At Johns Hopkins, most of our patients elect to have endoscopic treatment such as endoscopic mucosal resection and something else and do not have an esophagectomy. Drs. Canto and Dunbar very carefully screen people with numerous biopsies (the “Seattle protocol”, so-named because it was first used at the University of Washington). Occasionally, some people will decide that they would rather have an esophagectomy than continue to deal with their high-grade dysplasia. We found out what happened to these people and the data suggest that the protocol is indeed safe for those who opt for it. Dr.

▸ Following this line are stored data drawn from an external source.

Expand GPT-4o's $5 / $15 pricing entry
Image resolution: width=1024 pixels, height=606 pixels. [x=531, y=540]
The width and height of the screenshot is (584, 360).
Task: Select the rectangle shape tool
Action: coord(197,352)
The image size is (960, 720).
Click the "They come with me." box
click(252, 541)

Jean Wang compiled our data and has reported them as a preliminary report (called an abstract) and has a full report in progress.

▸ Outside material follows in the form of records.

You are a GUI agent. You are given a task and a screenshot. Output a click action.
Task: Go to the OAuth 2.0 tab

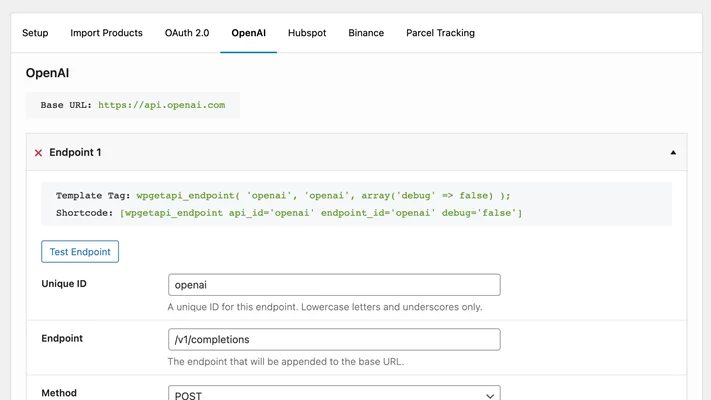(x=187, y=33)
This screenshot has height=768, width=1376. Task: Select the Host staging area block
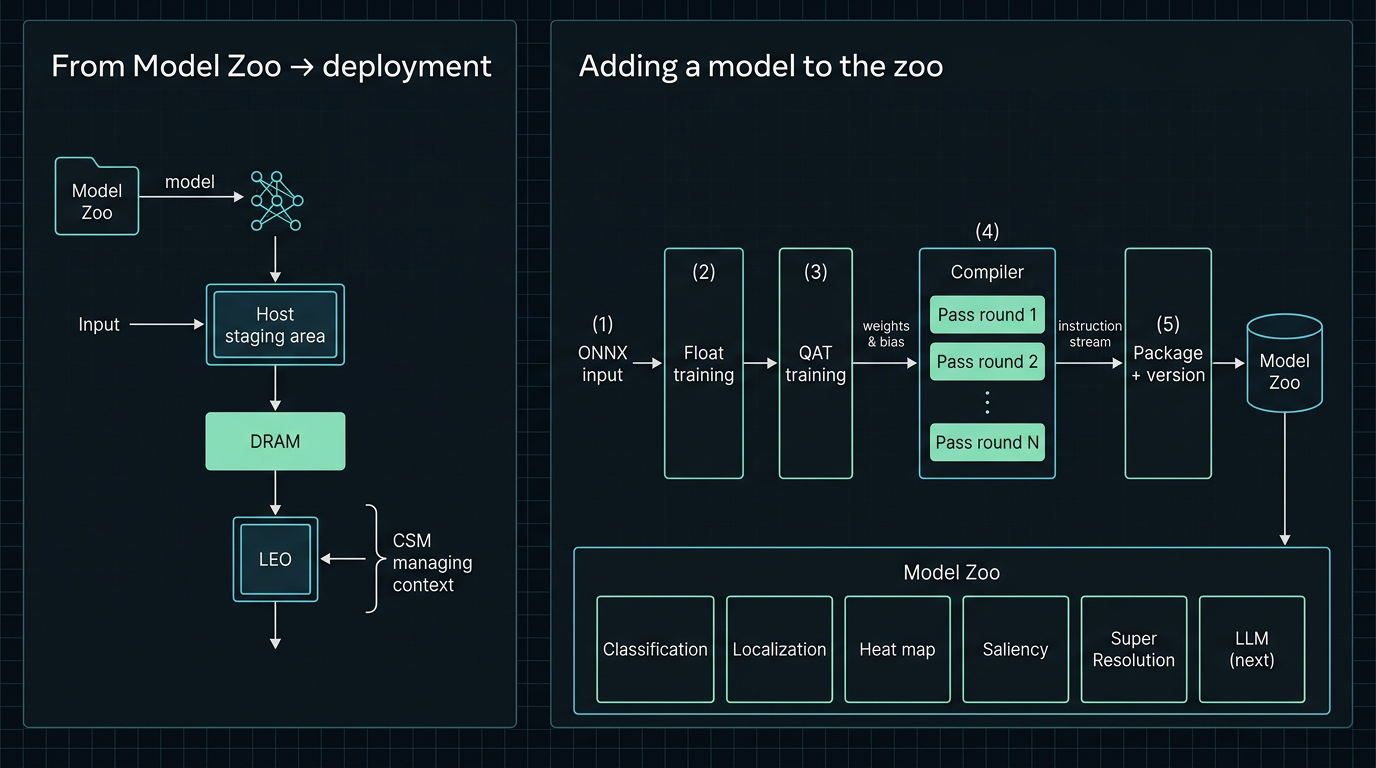pyautogui.click(x=275, y=325)
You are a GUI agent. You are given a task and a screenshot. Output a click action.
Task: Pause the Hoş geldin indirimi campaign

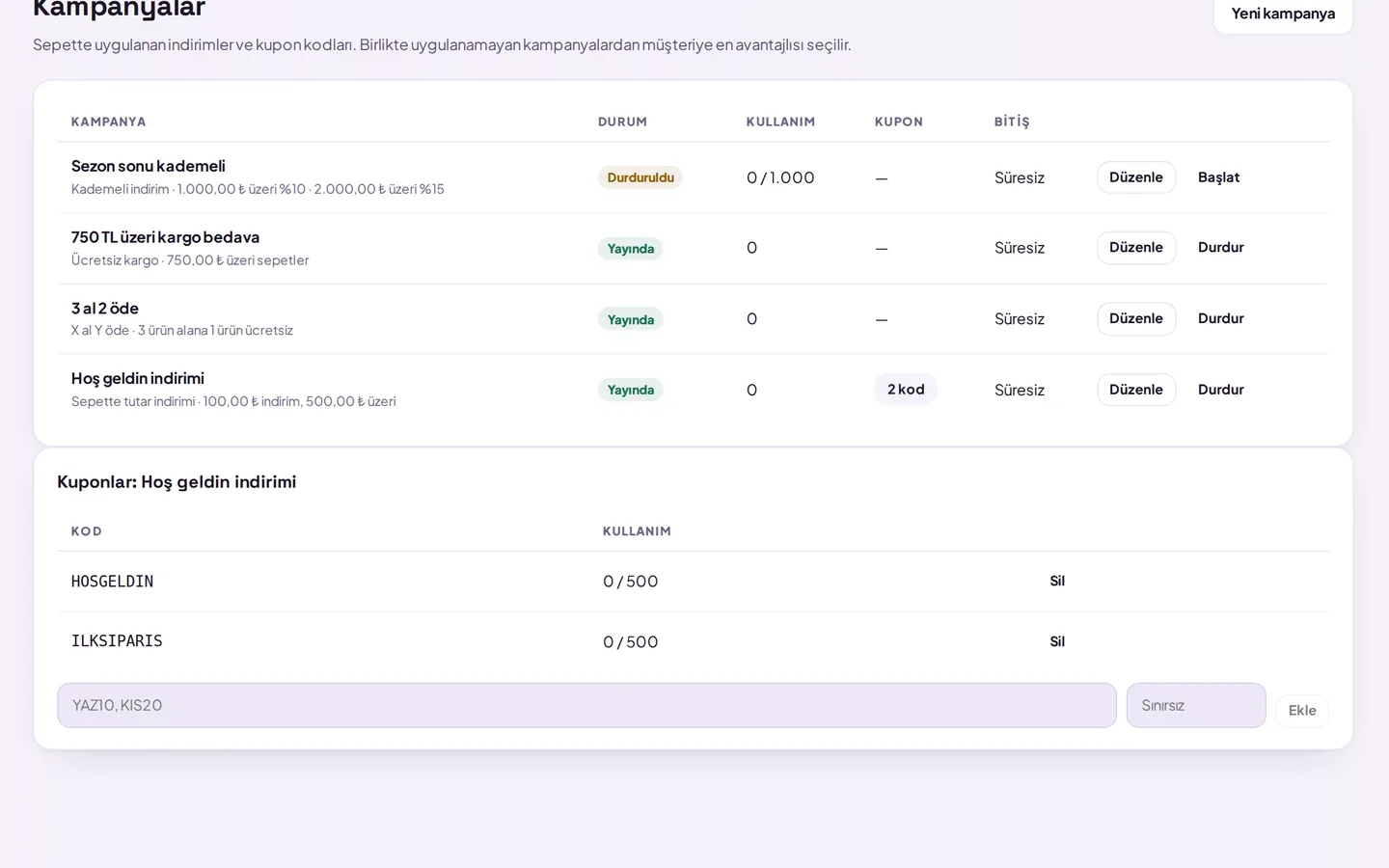(1220, 390)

No Occult Cancer At Esophagectomy in Patients with Barrett’s Esophagus with High-Grade Dysplasia Who Have Undergone Surveillance with the Seattle Biopsy Protocol
Jean S. Wang, Hilary Cosby, Lisa Hicks, Elizabeth A. Montgomery, Malcolm Brock, Marcia I. Canto. Gastroenterology 2007; 132(4): A64. Digestive Disease Week, Washington, DC; May 2007.
Introduction: Historical studies in the surgical literature have reported the prevalence of occult cancer in patients undergoing prophylactic esophagectomy for Barrett’s esophagus with high grade dysplasia to be as high as 30-43%. However, it is unclear what type of endoscopic surveillance biopsy protocol was performed in these patients prior to surgery.
Aim: To determine whether use of the Seattle endoscopic biopsy protocol in patients with high grade dysplasia significantly reduces the prevalence of occult cancer at the time of esophagectomy.
Methods: We reviewed medical records of patients who underwent prophylactic esophagectomy for Barrett’s esophagus with high-grade dysplasia at Johns Hopkins Hospital from 1994-2006. Clinical records were examined to determine whether the Seattle endoscopic biopsy protocol was followed during endoscopy performed prior to surgery. Pathology reports were examined to determine whether occult adenocarcinoma was detected during surgery.
Results: A total of 39 patients underwent prophylactic esophagectomy for Barrett’s esophagus with high grade dysplasia during the study period. Among patients who had undergone endoscopic surveillance with the Seattle biopsy protocol, there were no (0/15) invasive adenocarcinomas detected within their resected surgical specimens. In contrast, among patients who had not undergone endoscopic surveillance with the Seattle biopsy protocol, 33% (8/24) had invasive adenocarcinoma detected in their resected surgical specimens.
Conclusions: The prevalence of occult adenocarcinoma in patients with Barrett’s esophagus and high-grade dysplasia is very low if the Seattle biopsy protocol is followed during endoscopic surveillance. Therefore, the standard care of esophagectomy for Barrett’s esophagus with high-grade dysplasia should be reconsidered.